- **EXERCISE AIM**
Please output each line of the data exactly as it appears.

================

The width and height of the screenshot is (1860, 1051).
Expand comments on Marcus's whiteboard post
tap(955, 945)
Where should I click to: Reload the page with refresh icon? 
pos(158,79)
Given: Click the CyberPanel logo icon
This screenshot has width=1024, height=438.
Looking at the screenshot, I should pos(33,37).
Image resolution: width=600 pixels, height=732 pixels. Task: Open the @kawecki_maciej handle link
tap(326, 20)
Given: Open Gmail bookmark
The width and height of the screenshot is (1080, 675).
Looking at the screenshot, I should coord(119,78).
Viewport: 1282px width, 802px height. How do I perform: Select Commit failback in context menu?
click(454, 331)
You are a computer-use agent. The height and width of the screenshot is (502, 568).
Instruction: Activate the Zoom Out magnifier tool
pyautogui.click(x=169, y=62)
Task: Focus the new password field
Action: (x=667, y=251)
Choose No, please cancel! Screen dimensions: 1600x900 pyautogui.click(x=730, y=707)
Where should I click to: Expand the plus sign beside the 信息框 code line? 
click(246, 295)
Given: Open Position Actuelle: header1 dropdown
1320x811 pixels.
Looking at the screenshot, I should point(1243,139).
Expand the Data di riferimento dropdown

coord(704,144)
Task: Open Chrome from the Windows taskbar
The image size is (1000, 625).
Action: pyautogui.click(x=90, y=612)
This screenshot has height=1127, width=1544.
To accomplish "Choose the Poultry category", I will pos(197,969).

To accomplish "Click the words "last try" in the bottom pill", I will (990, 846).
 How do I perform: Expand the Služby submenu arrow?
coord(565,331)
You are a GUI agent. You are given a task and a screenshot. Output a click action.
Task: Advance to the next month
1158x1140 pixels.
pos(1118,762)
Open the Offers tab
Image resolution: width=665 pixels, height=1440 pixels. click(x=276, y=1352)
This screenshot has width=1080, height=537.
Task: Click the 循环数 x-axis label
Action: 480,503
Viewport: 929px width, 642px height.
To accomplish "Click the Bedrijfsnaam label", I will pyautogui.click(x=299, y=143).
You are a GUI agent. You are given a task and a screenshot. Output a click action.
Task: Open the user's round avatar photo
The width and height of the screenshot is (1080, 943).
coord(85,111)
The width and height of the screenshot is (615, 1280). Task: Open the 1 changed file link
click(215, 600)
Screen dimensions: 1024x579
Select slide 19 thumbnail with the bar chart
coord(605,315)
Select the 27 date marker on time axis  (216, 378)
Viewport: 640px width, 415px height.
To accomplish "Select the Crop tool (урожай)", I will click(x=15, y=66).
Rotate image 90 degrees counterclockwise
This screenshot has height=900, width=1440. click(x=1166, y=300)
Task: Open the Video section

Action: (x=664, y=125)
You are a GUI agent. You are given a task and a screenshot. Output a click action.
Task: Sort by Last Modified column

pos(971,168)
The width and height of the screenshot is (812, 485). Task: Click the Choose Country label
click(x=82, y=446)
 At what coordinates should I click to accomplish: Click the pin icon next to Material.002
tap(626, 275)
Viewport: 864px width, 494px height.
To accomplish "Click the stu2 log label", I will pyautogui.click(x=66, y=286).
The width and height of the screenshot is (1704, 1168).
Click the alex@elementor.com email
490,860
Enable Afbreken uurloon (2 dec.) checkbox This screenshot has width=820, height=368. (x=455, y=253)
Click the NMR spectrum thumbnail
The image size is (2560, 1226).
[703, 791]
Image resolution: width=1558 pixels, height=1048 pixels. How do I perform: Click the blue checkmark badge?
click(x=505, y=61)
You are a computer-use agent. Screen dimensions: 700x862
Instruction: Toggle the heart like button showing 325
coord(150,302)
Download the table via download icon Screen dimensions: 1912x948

================

- **RESULT**
The width and height of the screenshot is (1860, 1051).
Expand comments on Marcus's whiteboard post
tap(955, 945)
Where should I click to: Reload the page with refresh icon? 
pos(158,79)
Given: Click the CyberPanel logo icon
This screenshot has width=1024, height=438.
Looking at the screenshot, I should pos(33,37).
Image resolution: width=600 pixels, height=732 pixels. Task: Open the @kawecki_maciej handle link
tap(326, 20)
Given: Open Gmail bookmark
The width and height of the screenshot is (1080, 675).
Looking at the screenshot, I should coord(119,78).
Viewport: 1282px width, 802px height. How do I perform: Select Commit failback in context menu?
click(454, 331)
You are a computer-use agent. The height and width of the screenshot is (502, 568).
Instruction: Activate the Zoom Out magnifier tool
pyautogui.click(x=169, y=62)
Task: Focus the new password field
Action: (x=667, y=251)
Choose No, please cancel! Screen dimensions: 1600x900 pyautogui.click(x=730, y=707)
Where should I click to: Expand the plus sign beside the 信息框 code line? 
click(246, 295)
Given: Open Position Actuelle: header1 dropdown
1320x811 pixels.
Looking at the screenshot, I should point(1243,139).
Expand the Data di riferimento dropdown

coord(704,144)
Task: Open Chrome from the Windows taskbar
The image size is (1000, 625).
Action: pyautogui.click(x=90, y=612)
This screenshot has height=1127, width=1544.
To accomplish "Choose the Poultry category", I will pos(197,969).

To accomplish "Click the words "last try" in the bottom pill", I will (990, 846).
 How do I perform: Expand the Služby submenu arrow?
coord(565,331)
You are a GUI agent. You are given a task and a screenshot. Output a click action.
Task: Advance to the next month
1158x1140 pixels.
pos(1118,762)
Open the Offers tab
Image resolution: width=665 pixels, height=1440 pixels. click(x=276, y=1352)
This screenshot has width=1080, height=537.
Task: Click the 循环数 x-axis label
Action: 480,503
Viewport: 929px width, 642px height.
To accomplish "Click the Bedrijfsnaam label", I will pyautogui.click(x=299, y=143).
You are a GUI agent. You are given a task and a screenshot. Output a click action.
Task: Open the user's round avatar photo
The width and height of the screenshot is (1080, 943).
coord(85,111)
The width and height of the screenshot is (615, 1280). Task: Open the 1 changed file link
click(215, 600)
Screen dimensions: 1024x579
Select slide 19 thumbnail with the bar chart
coord(605,315)
Select the 27 date marker on time axis  (216, 378)
Viewport: 640px width, 415px height.
To accomplish "Select the Crop tool (урожай)", I will click(x=15, y=66).
Rotate image 90 degrees counterclockwise
This screenshot has height=900, width=1440. click(x=1166, y=300)
Task: Open the Video section

Action: (x=664, y=125)
You are a GUI agent. You are given a task and a screenshot. Output a click action.
Task: Sort by Last Modified column

pos(971,168)
The width and height of the screenshot is (812, 485). Task: Click the Choose Country label
click(x=82, y=446)
 At what coordinates should I click to accomplish: Click the pin icon next to Material.002
tap(626, 275)
Viewport: 864px width, 494px height.
To accomplish "Click the stu2 log label", I will pyautogui.click(x=66, y=286).
The width and height of the screenshot is (1704, 1168).
Click the alex@elementor.com email
490,860
Enable Afbreken uurloon (2 dec.) checkbox This screenshot has width=820, height=368. (x=455, y=253)
Click the NMR spectrum thumbnail
The image size is (2560, 1226).
[703, 791]
Image resolution: width=1558 pixels, height=1048 pixels. How do I perform: Click the blue checkmark badge?
click(x=505, y=61)
You are a computer-use agent. Screen dimensions: 700x862
Instruction: Toggle the heart like button showing 325
coord(150,302)
Download the table via download icon Screen dimensions: 1912x948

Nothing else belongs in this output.